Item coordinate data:
--- START ---
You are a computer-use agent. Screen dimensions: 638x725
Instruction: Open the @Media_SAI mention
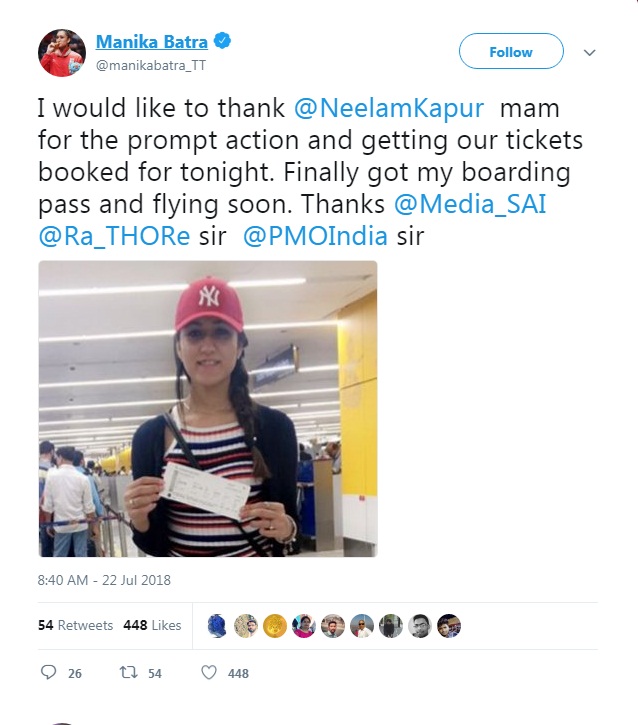470,204
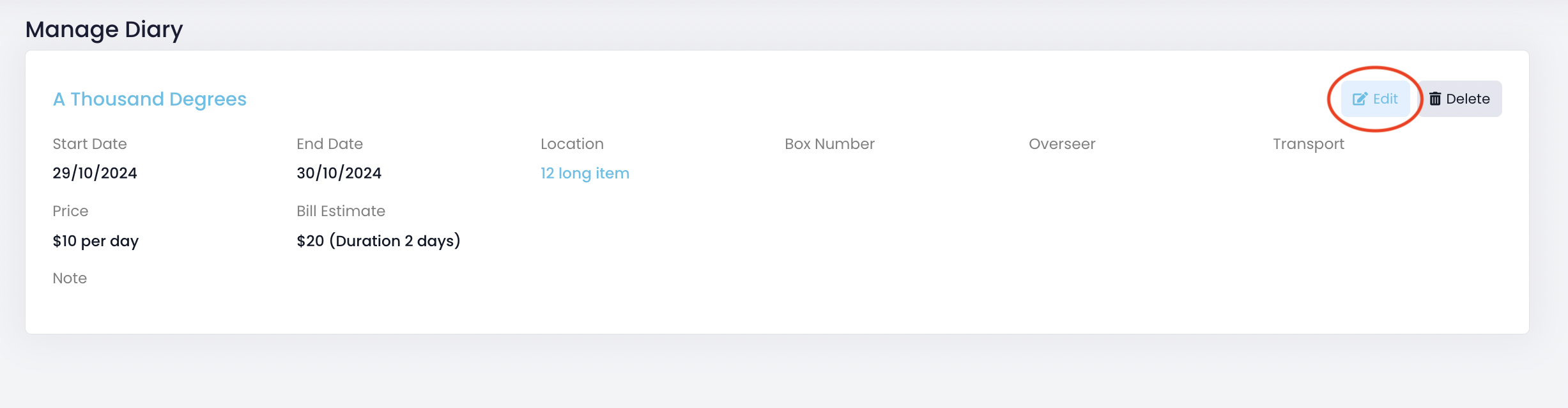This screenshot has width=1568, height=408.
Task: Open the A Thousand Degrees title link
Action: click(x=150, y=99)
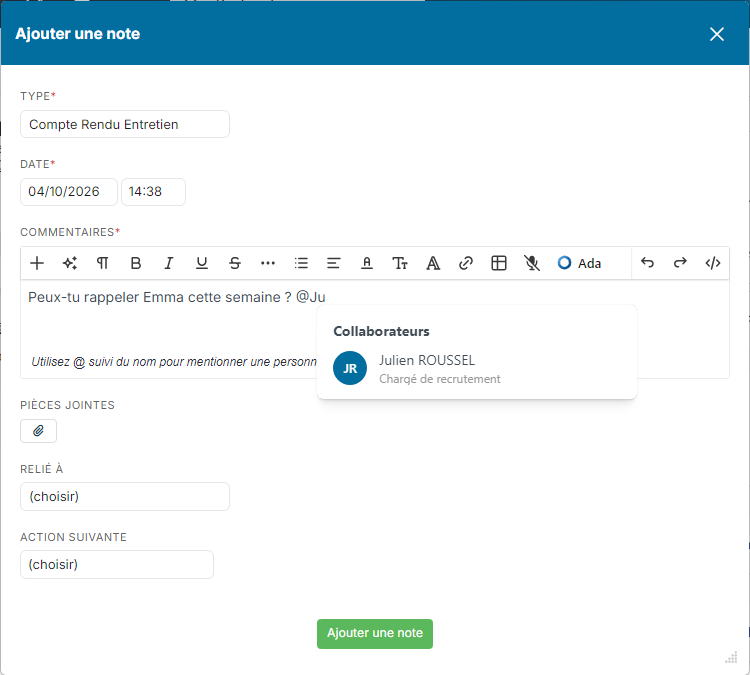Apply strikethrough to text

235,263
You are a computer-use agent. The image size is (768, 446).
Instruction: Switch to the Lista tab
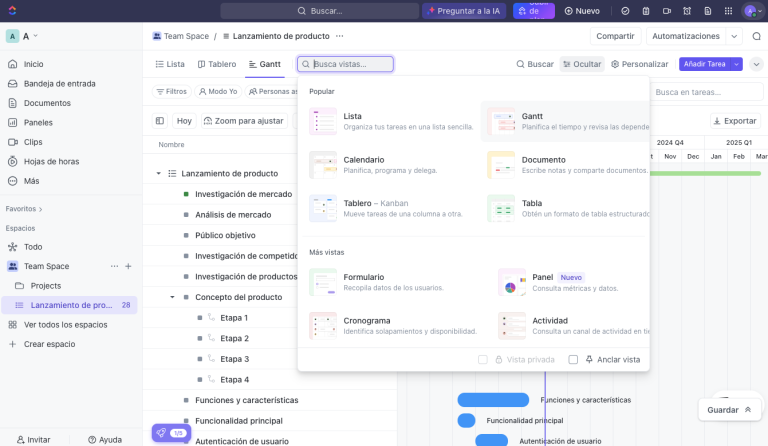point(169,64)
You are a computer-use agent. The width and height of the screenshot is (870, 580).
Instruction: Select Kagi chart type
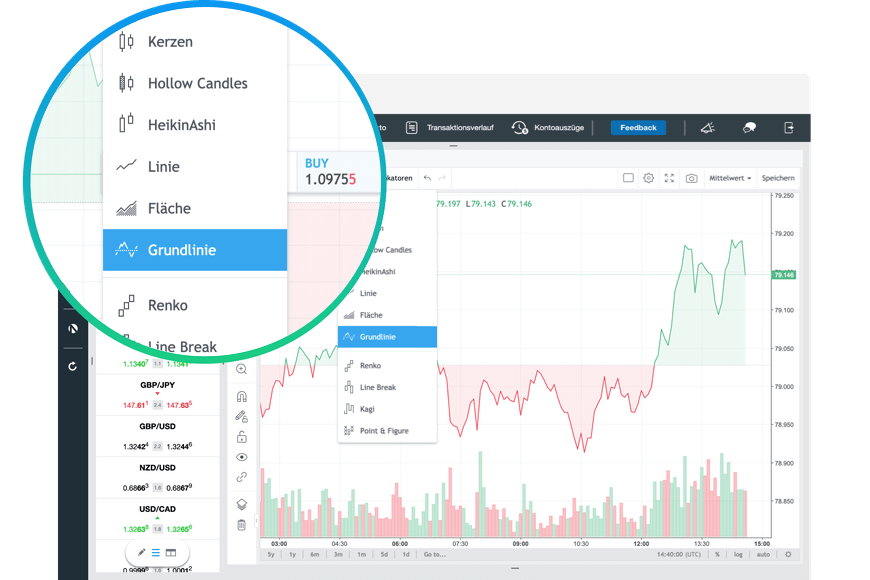click(x=368, y=409)
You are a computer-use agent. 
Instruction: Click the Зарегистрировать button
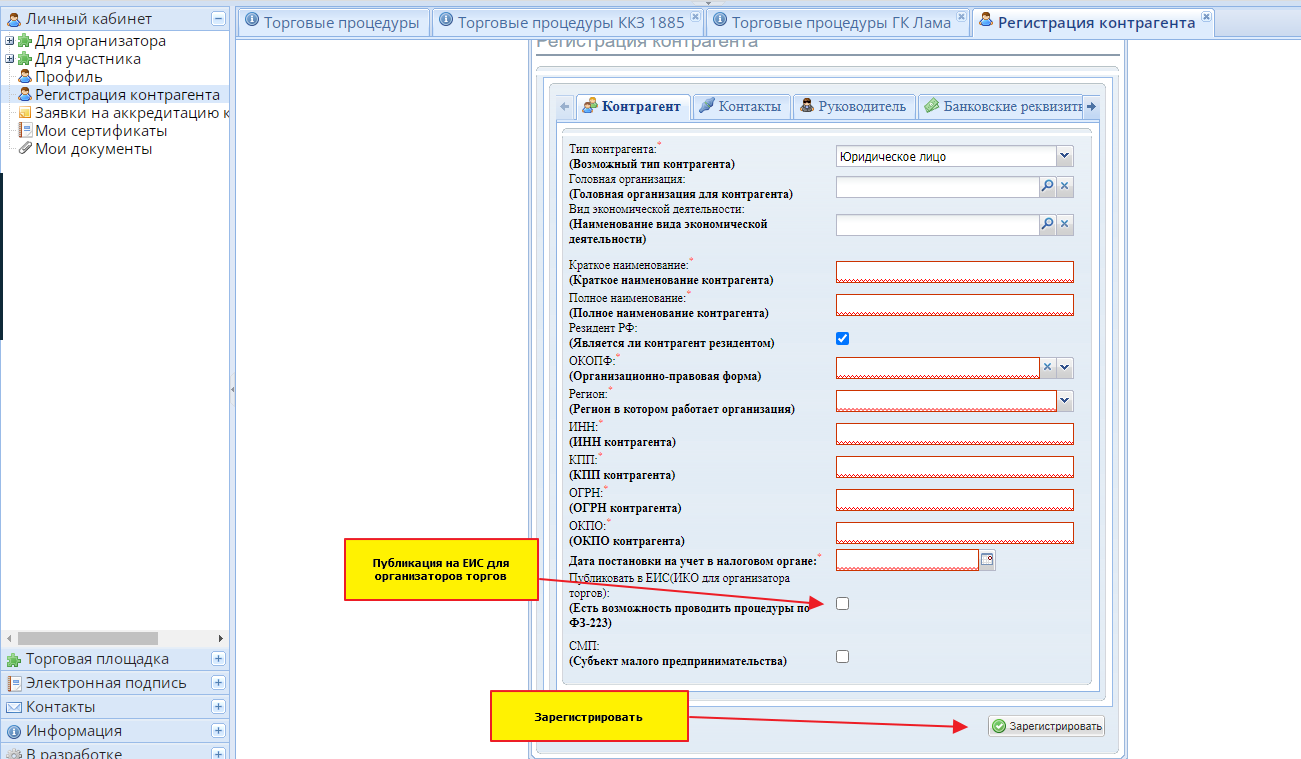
--- END ---
### The task
Could you copy the entries from the very first line through the line containing "click(x=368, y=409)", including both ends, and leave out the pictures?

### Right answer
You are a computer-use agent. Screen dimensions: 638x725
Instruction: Open the @Media_SAI mention
470,204
This screenshot has width=1568, height=408.
Task: Open the A Thousand Degrees title link
Action: click(x=150, y=99)
Apply strikethrough to text

235,263
You are a computer-use agent. The image size is (768, 446).
Instruction: Switch to the Lista tab
point(169,64)
You are a computer-use agent. The width and height of the screenshot is (870, 580).
Instruction: Select Kagi chart type
click(x=368, y=409)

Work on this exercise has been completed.